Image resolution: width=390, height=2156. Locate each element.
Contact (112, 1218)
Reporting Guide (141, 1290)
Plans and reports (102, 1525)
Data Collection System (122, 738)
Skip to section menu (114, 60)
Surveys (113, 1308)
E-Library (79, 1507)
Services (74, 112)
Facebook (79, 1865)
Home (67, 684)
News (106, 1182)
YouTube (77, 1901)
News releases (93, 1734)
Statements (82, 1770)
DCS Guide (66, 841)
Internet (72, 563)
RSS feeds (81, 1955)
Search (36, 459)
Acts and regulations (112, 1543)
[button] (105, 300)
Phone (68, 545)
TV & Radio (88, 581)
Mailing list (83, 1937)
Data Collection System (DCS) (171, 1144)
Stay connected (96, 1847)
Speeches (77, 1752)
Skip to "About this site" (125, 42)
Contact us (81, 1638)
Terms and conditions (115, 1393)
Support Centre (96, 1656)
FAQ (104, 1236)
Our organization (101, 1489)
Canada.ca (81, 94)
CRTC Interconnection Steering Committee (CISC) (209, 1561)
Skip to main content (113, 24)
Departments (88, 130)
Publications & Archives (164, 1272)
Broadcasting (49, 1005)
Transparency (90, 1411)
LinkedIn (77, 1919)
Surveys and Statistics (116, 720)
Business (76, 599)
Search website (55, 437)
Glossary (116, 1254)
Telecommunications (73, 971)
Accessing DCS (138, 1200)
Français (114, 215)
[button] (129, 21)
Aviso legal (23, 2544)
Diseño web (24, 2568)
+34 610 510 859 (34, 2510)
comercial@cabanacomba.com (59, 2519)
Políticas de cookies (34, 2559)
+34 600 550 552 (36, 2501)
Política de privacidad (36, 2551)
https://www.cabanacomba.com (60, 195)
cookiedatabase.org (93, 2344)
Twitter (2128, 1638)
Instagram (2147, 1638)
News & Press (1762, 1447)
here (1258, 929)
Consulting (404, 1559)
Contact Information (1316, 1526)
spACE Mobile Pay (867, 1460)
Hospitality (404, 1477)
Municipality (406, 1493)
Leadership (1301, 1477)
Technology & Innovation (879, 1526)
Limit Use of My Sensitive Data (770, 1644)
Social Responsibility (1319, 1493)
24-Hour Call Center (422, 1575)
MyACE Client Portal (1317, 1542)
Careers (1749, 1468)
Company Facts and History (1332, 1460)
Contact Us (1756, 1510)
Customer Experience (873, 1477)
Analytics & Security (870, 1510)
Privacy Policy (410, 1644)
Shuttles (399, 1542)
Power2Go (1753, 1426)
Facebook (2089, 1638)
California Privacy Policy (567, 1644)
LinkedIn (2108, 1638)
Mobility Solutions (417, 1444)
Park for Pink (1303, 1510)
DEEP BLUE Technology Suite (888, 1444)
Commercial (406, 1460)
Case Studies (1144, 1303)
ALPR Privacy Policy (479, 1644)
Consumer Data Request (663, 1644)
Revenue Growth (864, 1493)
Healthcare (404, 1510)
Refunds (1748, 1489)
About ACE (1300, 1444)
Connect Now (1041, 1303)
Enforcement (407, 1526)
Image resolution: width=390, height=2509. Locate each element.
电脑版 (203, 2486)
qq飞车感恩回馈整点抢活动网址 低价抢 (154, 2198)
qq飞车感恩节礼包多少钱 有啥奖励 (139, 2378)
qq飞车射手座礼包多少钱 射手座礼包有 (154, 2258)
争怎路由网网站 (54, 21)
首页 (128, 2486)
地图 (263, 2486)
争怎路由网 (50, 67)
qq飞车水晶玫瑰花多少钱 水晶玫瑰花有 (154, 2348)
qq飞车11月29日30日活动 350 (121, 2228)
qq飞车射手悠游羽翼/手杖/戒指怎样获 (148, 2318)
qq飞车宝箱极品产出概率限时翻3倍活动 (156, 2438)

PROBLEM STATEMENT ▸ Filter the data, keeping only the lines that contain "Collection".

ANSWER FOR THIS EXERCISE ▸
Data Collection System (122, 738)
Data Collection System (DCS) (171, 1144)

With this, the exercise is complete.